3. Status tracking table
Put a single tracking table near the top of tasks.md as the at-a-glance view. Status values: Pending / In Progress / Done / Blocked.
4. Mark progress
- When work completes, update both the table and the task's checkbox.
- On "continue where we left off", read
tasks.md, report the next Pending/In Progress task, and resume there.
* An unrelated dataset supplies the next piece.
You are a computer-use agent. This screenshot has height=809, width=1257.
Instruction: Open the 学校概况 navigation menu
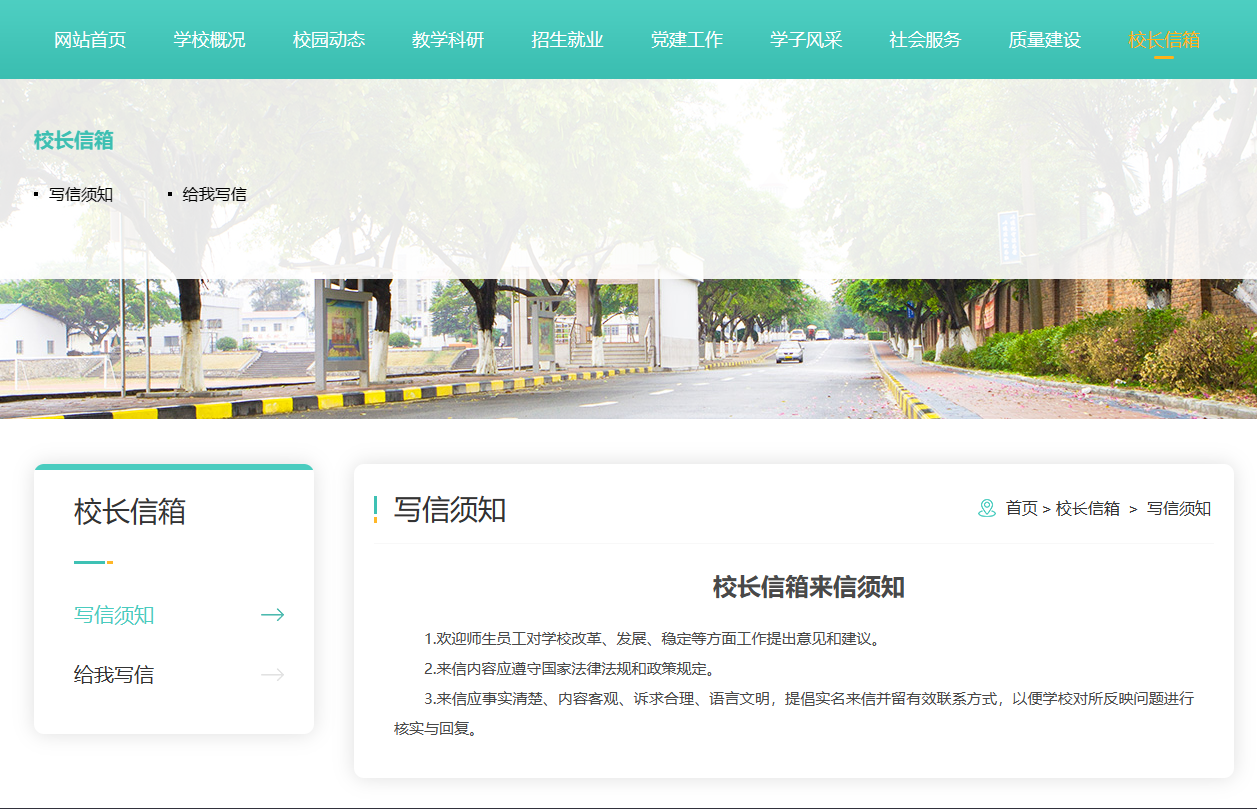pos(209,40)
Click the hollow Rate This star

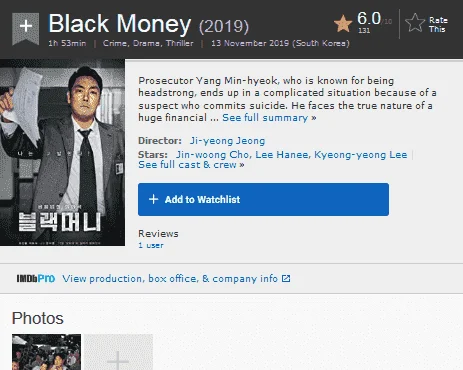coord(415,23)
- Keep the table and the per-Milestone checkboxes in sync — they must never disagree.
tasks.md template
# Tasks
> Derived from plan.md. Status legend: Pending · In Progress · Done · Blocked
## Status Tracker
| ID | Task | Milestone | Status |
|------|-------------------------------|------------------|-------------|
| M1.1 | Scaffold project structure | M1: Foundation | Done |
| M1.2 | Set up config loading | M1: Foundation | In Progress |
| M2.1 | Implement core parser | M2: Core | Pending |
## M1: Foundation
- [x] **M1.1 — Scaffold project structure**: create directories, base files, entry point.
- [ ] **M1.2 — Set up config loading**: read settings from env/file with defaults.
## M2: Core
- [ ] **M2.1 — Implement core parser**: turn raw input into the internal model.
Project-root CLAUDE.md rule
The first time you set up a project with this skill, offer to drop this snippet into the project root's CLAUDE.md (create the file if absent, append if present). It makes plan.md/tasks.md the source of truth so "continue where we left off" needs no re-explaining:
## Project planning
- `plan.md` is the source of truth for what we're building and why.
- `tasks.md` is the execution breakdown (Milestones, sub-tasks, status table) derived from `plan.md`.
- At session start, read both and resume at the next Pending/In Progress task. Keep the status table and checkboxes in sync as work completes.
Notes
- Keep descriptions to one line; the plan holds the detail.
- Don't duplicate plan.md content into tasks.md — tasks.md is the actionable slice.
- Pairs with session-manager (
/start-session, /summarize-session): this skill produces the tasks.md those commands read.